In this article from today’s New York Times the success of the Housing First program for the homeless, which we support (see our Lower Reach Report on our website, www.arpps.org) is examined.
Though it is counter-intuitive, it works. It works at the fundamental level of Maslow’s hierarchy of needs; without a sense of safety and security you can not begin to build a life, and for the homeless to begin to have a sense of safety and security, they need a home.
Here is an excerpt.
June 7, 2006
New Campaign Shows Progress for Homeless
By ERIK ECKHOLM
DENVER — Arthur Sena spent years living in a hole that he had dug near the railroad tracks. He would probably still be there, defying offers of help from social workers and using cardboard to ward off the chill, if Denver had not adopted a radical strategy of putting homeless people into apartments of their own, no strings attached.
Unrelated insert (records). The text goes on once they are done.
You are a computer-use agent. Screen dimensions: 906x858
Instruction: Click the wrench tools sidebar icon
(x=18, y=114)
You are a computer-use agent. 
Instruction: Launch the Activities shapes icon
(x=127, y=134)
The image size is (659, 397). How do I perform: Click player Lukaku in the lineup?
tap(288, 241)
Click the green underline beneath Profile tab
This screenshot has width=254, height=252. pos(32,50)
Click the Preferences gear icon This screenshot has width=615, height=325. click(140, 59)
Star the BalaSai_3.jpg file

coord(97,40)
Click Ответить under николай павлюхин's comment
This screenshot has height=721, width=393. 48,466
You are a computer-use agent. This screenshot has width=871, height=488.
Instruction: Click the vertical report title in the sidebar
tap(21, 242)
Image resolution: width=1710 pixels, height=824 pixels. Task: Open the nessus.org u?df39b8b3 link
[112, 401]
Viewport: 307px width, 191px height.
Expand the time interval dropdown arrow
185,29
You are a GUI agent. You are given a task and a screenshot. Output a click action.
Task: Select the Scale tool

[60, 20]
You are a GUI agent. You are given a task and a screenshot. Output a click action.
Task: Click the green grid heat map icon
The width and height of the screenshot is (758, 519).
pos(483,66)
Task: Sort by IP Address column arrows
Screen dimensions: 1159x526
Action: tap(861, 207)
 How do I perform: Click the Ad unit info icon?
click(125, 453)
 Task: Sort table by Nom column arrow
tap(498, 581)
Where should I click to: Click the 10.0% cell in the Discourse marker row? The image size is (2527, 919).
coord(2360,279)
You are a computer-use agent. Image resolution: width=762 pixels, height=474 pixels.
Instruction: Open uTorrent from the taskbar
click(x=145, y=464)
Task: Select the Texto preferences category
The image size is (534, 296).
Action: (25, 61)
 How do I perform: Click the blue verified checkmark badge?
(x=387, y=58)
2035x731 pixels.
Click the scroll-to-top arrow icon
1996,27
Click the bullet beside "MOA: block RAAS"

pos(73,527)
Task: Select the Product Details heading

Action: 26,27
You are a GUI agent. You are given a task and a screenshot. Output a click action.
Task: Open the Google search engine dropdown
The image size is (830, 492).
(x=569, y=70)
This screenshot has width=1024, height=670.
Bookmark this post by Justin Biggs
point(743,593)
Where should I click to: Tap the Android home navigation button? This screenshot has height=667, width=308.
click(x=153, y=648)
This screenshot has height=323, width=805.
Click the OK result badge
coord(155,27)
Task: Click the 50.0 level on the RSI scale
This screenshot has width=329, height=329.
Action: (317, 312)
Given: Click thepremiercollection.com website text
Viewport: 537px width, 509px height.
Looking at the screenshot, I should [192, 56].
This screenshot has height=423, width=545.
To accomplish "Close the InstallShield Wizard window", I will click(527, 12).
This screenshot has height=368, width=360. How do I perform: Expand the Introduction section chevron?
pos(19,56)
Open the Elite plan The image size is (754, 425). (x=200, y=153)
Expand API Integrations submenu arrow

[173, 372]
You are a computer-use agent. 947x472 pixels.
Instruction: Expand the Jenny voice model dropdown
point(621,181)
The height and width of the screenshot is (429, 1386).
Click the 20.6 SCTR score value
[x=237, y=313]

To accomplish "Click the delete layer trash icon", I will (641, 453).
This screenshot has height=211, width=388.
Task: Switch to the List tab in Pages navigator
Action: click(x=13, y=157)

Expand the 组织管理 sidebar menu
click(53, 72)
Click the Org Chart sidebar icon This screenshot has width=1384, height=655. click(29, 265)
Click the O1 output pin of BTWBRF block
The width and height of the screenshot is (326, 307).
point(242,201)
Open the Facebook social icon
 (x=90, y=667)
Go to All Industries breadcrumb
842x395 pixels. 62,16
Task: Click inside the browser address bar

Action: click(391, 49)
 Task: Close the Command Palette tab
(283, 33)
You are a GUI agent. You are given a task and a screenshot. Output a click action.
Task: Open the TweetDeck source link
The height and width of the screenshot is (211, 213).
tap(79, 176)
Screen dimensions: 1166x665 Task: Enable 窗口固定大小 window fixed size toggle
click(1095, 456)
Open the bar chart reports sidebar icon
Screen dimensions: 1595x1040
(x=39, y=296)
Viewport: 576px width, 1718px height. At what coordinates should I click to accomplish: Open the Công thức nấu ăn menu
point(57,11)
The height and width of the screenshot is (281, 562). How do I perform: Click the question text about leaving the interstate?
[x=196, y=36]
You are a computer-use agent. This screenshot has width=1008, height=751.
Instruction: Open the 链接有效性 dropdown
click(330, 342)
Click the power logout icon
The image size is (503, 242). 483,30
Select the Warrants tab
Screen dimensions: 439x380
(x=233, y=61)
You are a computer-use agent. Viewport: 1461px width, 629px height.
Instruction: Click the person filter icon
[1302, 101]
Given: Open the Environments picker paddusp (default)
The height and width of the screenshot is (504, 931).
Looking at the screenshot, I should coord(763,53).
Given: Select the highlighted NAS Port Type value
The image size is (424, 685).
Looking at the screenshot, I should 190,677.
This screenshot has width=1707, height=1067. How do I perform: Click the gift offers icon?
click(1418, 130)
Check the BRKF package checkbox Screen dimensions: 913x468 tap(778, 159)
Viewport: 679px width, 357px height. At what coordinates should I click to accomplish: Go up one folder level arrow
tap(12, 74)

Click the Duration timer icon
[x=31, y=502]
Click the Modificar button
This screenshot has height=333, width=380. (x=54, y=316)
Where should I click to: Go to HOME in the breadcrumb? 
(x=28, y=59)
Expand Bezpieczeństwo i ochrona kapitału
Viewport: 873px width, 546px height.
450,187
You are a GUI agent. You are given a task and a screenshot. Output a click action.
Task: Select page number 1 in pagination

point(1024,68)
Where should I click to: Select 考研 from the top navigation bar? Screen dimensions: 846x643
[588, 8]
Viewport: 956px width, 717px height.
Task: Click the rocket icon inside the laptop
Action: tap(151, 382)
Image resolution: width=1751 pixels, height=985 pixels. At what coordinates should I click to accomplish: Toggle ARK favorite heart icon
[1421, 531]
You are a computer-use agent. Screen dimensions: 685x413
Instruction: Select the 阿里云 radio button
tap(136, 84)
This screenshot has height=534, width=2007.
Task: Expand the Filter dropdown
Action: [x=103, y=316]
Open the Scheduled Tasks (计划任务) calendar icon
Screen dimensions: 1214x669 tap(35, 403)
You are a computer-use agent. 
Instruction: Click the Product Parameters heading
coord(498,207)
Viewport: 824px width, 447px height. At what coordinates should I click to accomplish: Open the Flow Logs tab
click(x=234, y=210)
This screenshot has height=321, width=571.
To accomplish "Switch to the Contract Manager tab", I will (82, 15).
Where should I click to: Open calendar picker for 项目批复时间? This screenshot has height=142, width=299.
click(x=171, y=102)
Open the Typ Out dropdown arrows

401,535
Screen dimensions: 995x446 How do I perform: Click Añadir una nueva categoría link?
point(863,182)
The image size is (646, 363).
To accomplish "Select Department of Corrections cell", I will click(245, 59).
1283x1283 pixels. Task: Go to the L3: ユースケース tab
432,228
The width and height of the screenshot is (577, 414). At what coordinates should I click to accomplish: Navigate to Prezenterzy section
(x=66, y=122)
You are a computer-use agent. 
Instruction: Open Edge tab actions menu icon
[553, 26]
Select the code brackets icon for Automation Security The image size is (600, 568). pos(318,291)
The "housing first" policy that this city adopted last year is part of an accelerating national movement that has reduced the numbers of the chronically homeless — the single, troubled men and women who spend years in the streets and shelters — in more than 20 cities.
In this campaign, promoted by a little-known office of the Bush administration, 219 cities, at last count, have started ambitious 10-year plans to end chronic homelessness.
The cities include New York, which is stepping up efforts to house the estimated nearly 4,000 people huddling on sidewalks or sleeping in parks, and Henderson, N.C., population 17,000, which recently counted 91 homeless people, 14 of them chronic cases.
Many of the early starters are reporting turnarounds. In Philadelphia, street dwellers have declined 60 percent over five years. In San Francisco, the number of the chronic homeless is down 28 percent in two years, in Dallas 26 percent and in Raleigh-Durham, N.C., 15 percent.
If it is not always clear who will pay for the plans, the burst of effort has buoyed a field long accustomed to futility.
"I've sensed a new energy in city halls and state houses around the issue of ending homelessness," said Robert V. Hess, who just took over as homeless services commissioner in New York City after years of similar work in Philadelphia. "This is unprecedented in my lifetime."
Part of the credit, Mr. Hess and others said, goes to Philip F. Mangano, a Bush appointee who has spent five years visiting every mayor and governor he can, brandishing successful examples, cost-benefit studies and his own messianic fervor along with modest amounts of federal money.
"We're conspiring to undo what we'd been told for so many years, that this was an intractable issue," Mr. Mangano told 150 mayors, state and city officials and private leaders here in May. They were gathered for the first "national leadership summit," sponsored by the once-dormant office that Mr. Mangano leads, the United States Interagency Council on Homelessness.
Wherever he goes, Mr. Mangano, 58, who was director of the Massachusetts Housing and Shelter Alliance, emphasizes that it is cheaper to put the chronically homeless right into apartments, and provide medical and addiction treatments there, than to watch them cycle endlessly through shelters, soup kitchens, emergency rooms, detoxification centers and jails.